Warm Weather Is Linked to Diabetes During Pregnancy

By Reuters
May 16, 2017 Updated: May 16, 2017

Yet another reason to worry about global warming may be an increase in the number of women who develop diabetes during pregnancy, suggests a new study that found seasonal higher temperatures are tied to an increased risk for what’s known as gestational diabetes.

Researchers found Canadian women were more likely to be diagnosed with gestational diabetes if they were exposed to higher average outdoor temperatures during pregnancy, compared to women who were pregnant in cooler periods.

“It’s compelling evidence that air temperature is tied with increasing gestational risk,” said lead author Dr. Gillian Booth, of St. Michael’s Hospital and the Institute for Clinical Evaluative Sciences in Toronto.

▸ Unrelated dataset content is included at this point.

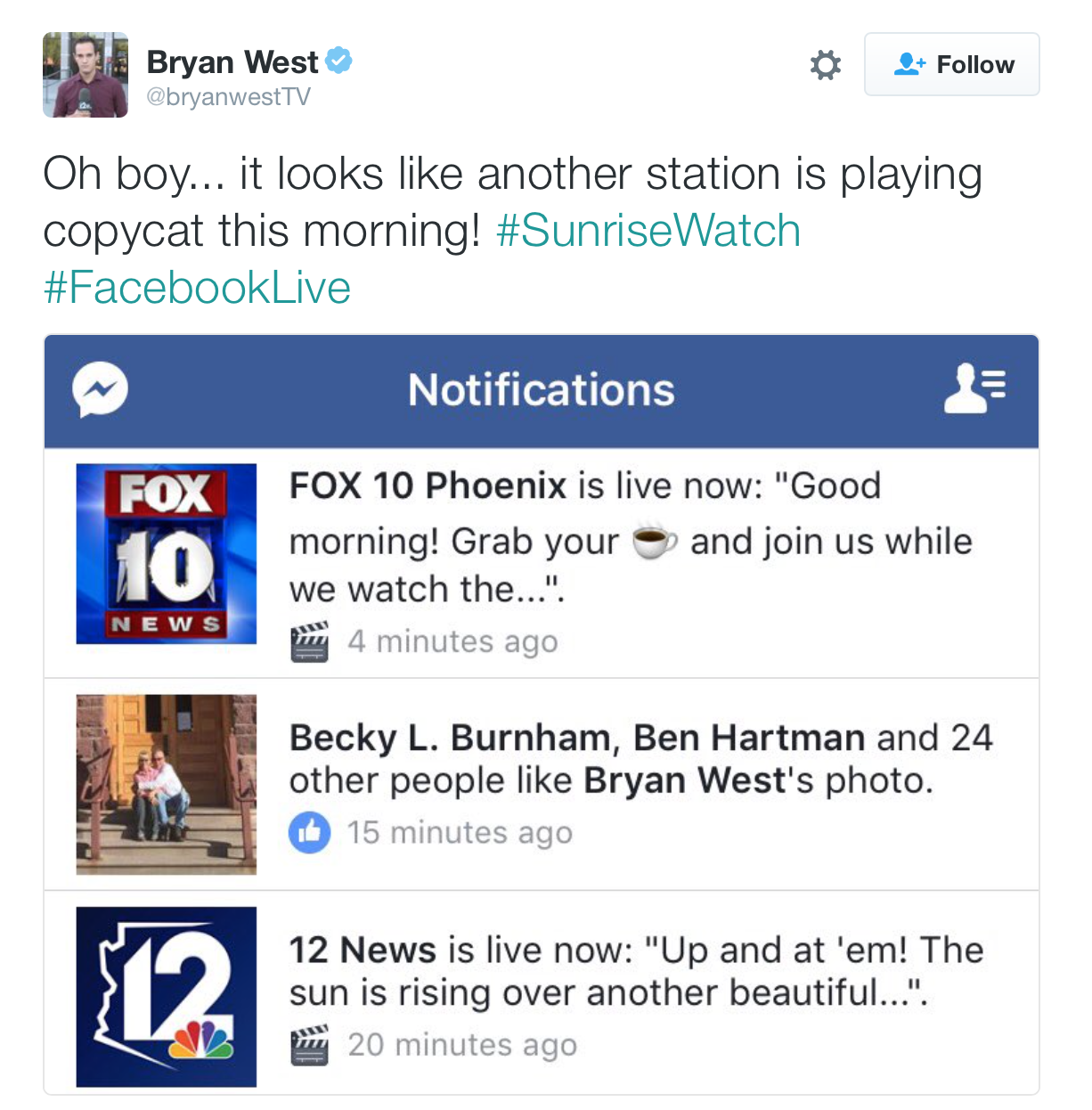
Task: Click the clapperboard icon by 4 minutes ago
Action: point(309,641)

Booth and colleagues write in the Canadian Medical Association Journal that research suggests exposure to the cold increases people’s sensitivity to the hormone insulin.

Every 10 degree C increase in average outdoor temperature was tied to a 6 percent increase in the risk of women developing gestational diabetes.

People with type 2 diabetes and gestational diabetes don’t respond to or don’t produce enough of the hormone, which helps the body convert sugar into energy.

Nearly one in 10 mothers-to-be may develop gestational diabetes, according to the U.S. Centers for Disease Control and Prevention.

The condition increases the risk of women having gestational and type II diabetes in the future. Also, it increases the risk of women having larger-than-normal babies that may result in delivery complications or C-sections.

For the new study, the researchers analyzed data from 396,828 women and their 555,911 deliveries in the Greater Toronto Area from 2002 to 2014.

The researchers compared the risk of developing diabetes during pregnancy among women exposed to an average outdoor temperature of at most -10 degrees Celsius (C), or 14 degrees Fahrenheit (F), during the 30 days before their gestational diabetes test to women exposed to at least 24 degrees C, about 75 degrees F, before their tests.


The prevalence of gestational diabetes among women exposed to colder outdoor temperatures was 4.6 percent, compared to 7.7 percent among women exposed to warmer temperatures.

Every 10 degree C increase in average outdoor temperature was tied to a 6 percent increase in the risk of women developing gestational diabetes, the researchers found.

When they restricted the analyses to women who had more than one birth during the study period, the results were similar.

The increased risk may be important as global temperatures are expected to rise 1 to 2 degrees C by 2050, Booth told Reuters Health.

“That may seem like a small number, but 10 to 15 million women around the world have gestational diabetes annually and that may potentially have a big impact,” she said.

The new study can’t prove that warmer temperatures cause women to have gestational diabetes, said Dr. Kathryn Drennan, a maternal fetal medicine physician at the University of Rochester Medical Center in New York.

For example, there may be other seasonal factors influencing the risk of gestational diabetes like fluctuating vitamin D levels, said Drennan, who wasn’t involved with the new study.

“I think for the average pregnant women, they shouldn’t be concerned about this,” she told Reuters Health. “I think from a systems-wide level, it’s a bigger concern especially with the warming climate.”

The study gives researchers a reason to investigate the relationship between temperature and gestational diabetes, said Drennan.

“This is the first study I’ve seen looking at this particular aspect of gestational diabetes,” she said. “It’s a nice way to start looking at this relationship.”